-- Start of Text segment --

If you want to increase flexibility and accessibility, possibility an increase in complexity is necessary, but not necessarily an impossible one: one option might be to provide radio buttons for standard pronoun sets - he/him/her, he/she/it, they/them/their - with options for customisation if required.

Generally, I'm just struggling to see why this in particular would be the breaking point in pure coding terms. I guess if you wanted something that behaved essentially like Facebook, but was not Facebook, it would be annoying. However, I'd suspect that many of the fairly small number of people who want a non-Facebook Facebook are prepared to forgo a quick registration experience and a degree of the smoothness that comes with standardisation, in exchange for a greater sense of inclusion for their or their friends' non-standard gender identifications.
posted by DNye at 5:30 AM on November 30, 2010


Someone on MeFi has, or had, his gender listed as "Male, not gorilla." For some reason that cracks me up every time I think of it.

I, of course, am a "Well-heeled gentleman on the go."
posted by Faint of Butt at 7:02 AM on November 30, 2010


I went ahead and put something in the gender field, because hey, why not. It wouldn't be helpful for anyone looking to know if I am a b or a g, though.

-- End of Text segment --
-- Start of Extracted data --

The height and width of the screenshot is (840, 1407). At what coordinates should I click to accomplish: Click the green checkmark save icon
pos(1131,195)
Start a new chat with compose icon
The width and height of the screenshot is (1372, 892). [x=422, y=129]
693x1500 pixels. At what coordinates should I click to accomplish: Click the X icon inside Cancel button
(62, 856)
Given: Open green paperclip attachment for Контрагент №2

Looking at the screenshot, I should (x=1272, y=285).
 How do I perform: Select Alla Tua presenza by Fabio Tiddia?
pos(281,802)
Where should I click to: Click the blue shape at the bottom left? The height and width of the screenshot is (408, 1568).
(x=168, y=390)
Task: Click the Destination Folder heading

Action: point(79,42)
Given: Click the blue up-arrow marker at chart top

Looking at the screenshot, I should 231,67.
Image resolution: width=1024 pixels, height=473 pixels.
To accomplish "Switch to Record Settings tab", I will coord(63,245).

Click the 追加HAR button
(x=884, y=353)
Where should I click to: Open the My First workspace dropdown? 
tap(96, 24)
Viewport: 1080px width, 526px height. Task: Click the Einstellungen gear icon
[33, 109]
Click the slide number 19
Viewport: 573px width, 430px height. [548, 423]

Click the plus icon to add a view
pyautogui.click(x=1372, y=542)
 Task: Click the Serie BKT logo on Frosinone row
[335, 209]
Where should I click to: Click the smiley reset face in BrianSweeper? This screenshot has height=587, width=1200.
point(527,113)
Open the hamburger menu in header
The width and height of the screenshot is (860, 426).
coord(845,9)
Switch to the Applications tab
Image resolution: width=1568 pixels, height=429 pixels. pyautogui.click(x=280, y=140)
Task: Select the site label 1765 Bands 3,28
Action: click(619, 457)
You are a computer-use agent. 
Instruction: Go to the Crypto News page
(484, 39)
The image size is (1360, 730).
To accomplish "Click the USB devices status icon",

-- End of Extracted data --

● **Your tasks**
**1.** Answer these from the comment thread:
(a) At what time and on what date did DNye post?
(b) What gender listing does Faint of Butt say someone on MeFi has, or had?
(c) How does Faint of Butt describe their own gender?
**2.** Duplicate the comment thread text from "Generally, I'm just" up to and including "think of it.".
Use only the comment thread to respond, not the data.

● **Results of the tasks**
**1.**
(a) 5:30 AM on November 30, 2010
(b) "Male, not gorilla."
(c) "Well-heeled gentleman on the go."

**2.**
Generally, I'm just struggling to see why this in particular would be the breaking point in pure coding terms. I guess if you wanted something that behaved essentially like Facebook, but was not Facebook, it would be annoying. However, I'd suspect that many of the fairly small number of people who want a non-Facebook Facebook are prepared to forgo a quick registration experience and a degree of the smoothness that comes with standardisation, in exchange for a greater sense of inclusion for their or their friends' non-standard gender identifications.
posted by DNye at 5:30 AM on November 30, 2010


Someone on MeFi has, or had, his gender listed as "Male, not gorilla." For some reason that cracks me up every time I think of it.